SSNS Funding – Durham Research Trip

SSNS Funding – Durham Research Trip


A brief summary of a research trip to Durham by Avery DeMarco, which was funded by SSNS through a PG/EC Research Grant. 

Below is a brief report, authored by Avery DeMarco (University of Aberdeen), on a research trip to Durham undertaken with the support of SSNS through its Postgraduate/Early Career Research Grant.

My Research trip to Durham to view the collections at both Durham Cathedral University libraries proved successful in achieving early research goals. This trip provided me with an overview of the libraries’ collections and access to out-of-print material that may not be readily available at other universities or libraries. Experiencing the culture of Durham and its connection to the Community of St Cuthbert, who are central to my research, also aided in my understanding of their history and development.

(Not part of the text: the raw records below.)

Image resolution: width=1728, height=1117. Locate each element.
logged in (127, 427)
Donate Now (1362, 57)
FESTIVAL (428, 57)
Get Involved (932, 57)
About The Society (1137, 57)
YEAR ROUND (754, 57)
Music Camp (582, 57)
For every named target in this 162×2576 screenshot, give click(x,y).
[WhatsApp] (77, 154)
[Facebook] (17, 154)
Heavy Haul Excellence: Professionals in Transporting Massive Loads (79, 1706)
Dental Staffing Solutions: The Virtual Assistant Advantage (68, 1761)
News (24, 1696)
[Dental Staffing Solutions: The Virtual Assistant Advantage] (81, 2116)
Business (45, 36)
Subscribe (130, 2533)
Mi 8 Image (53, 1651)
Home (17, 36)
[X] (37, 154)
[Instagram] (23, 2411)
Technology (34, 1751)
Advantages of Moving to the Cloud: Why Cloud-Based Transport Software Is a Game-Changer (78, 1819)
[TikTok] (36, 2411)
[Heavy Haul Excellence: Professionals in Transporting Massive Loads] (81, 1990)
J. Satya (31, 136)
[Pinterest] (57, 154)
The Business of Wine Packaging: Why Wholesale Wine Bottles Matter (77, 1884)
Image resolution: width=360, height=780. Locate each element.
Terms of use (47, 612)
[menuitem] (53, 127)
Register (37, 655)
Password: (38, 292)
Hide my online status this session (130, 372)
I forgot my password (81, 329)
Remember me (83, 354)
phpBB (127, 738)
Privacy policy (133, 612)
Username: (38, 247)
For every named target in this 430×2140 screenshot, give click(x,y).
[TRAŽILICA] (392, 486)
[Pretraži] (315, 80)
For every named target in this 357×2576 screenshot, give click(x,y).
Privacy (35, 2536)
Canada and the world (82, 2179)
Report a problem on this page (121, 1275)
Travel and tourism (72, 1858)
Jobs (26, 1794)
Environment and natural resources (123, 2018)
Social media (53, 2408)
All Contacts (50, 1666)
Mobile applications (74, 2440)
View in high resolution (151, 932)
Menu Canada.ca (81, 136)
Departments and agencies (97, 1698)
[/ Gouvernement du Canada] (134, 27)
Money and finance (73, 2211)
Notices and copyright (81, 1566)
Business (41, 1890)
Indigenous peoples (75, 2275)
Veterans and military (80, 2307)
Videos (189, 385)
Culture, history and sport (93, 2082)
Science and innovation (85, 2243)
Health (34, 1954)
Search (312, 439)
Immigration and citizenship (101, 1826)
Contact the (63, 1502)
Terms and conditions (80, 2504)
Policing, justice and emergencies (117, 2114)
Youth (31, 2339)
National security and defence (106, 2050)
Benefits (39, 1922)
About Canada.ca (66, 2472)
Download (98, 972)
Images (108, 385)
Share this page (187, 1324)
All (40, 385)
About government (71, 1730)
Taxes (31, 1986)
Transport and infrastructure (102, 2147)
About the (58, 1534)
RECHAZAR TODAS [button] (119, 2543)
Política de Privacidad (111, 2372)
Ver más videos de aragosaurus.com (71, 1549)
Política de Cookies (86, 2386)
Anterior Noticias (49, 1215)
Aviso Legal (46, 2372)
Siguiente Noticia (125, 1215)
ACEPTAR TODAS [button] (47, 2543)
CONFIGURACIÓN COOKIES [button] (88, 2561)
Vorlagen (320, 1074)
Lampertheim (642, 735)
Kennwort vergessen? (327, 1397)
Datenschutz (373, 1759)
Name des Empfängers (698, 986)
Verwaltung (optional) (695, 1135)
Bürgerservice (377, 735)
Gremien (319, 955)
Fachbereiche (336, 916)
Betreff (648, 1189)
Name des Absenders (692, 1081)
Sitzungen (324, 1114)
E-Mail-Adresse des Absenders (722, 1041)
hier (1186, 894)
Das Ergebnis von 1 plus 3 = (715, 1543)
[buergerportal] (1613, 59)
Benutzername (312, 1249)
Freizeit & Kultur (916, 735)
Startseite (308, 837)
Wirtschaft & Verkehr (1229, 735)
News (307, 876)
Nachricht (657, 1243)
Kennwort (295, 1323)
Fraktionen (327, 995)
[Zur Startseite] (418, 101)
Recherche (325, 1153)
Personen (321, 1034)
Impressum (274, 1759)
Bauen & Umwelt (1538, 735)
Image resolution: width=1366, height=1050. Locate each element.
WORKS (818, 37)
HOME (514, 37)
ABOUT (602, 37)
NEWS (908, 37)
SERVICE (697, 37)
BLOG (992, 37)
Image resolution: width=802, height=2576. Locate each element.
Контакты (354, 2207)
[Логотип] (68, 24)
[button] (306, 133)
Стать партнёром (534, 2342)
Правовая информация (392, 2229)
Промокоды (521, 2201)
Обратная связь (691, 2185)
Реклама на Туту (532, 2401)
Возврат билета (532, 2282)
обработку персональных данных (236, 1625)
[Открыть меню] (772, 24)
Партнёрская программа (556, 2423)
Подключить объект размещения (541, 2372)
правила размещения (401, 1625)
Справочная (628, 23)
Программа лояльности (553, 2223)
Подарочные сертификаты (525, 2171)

I spent the first two days researching at the Durham Cathedral Sharp Library, which houses the main collection of the Cathedral. I looked at modern research to develop a historiographical understanding of the early Christian presence in Northumbria. My two primary sources were Margaret Gallyon’s The Early Church in Northumbria and G.B. Thornton’s Gods, Saints, and a Scholar. These books both provided overviews of the early interaction between Christians, both Celtic and Roman, and early English, and how these people influenced the cultural development of the north. Thorton’s work proved especially useful, as he focused on both the literary and archaeological aspects of the development of Christianity from the Roman occupation to the adoption of Christianity by King Oswald of Northumbria. In all, these two aided in developing research focusing on the Christian presence in this region long before the official missions by both Rome and Iona.

The next two days were spent at Durham University’s Palace Greene Library, where I was able to research the collection of manuscripts held jointly by both the University and the Cathedral, along with the history of the Benedictine library of the Cathedral. Sadly, the manuscripts I was planning to view were in poor condition, but despite this I was able to get more out of my time at Palace Greene than I expected. The Manuscript Books Draft Catalogue that is held by the University contains an extensively detailed list of all the Cathedral’s manuscripts, alongside details of where to research them further. I used the list to both gain an understanding of the earliest manuscripts in the collection and create bibliographic reference to scholarship that details the history of these artifacts. Alongside this, I also viewed A.J. Piper’s pamphlet ‘The Libraries of the monks of Durham,’ which contained a history of the Benedictine’s collection of books. While not within my research period, it aided in my understanding of how and why certain manuscripts form the early English period survived. What was even more valuable was the ability to then go to the Cathedral and view the places where the library was held, something that proved invaluable to my understanding of history.

In all, this trip was a remarkable success both in the research I was able to carry out and the development of the theories that will aid in directing my studies. I am grateful for the support offered by Scottish Society for Northern Studies and their benefactors.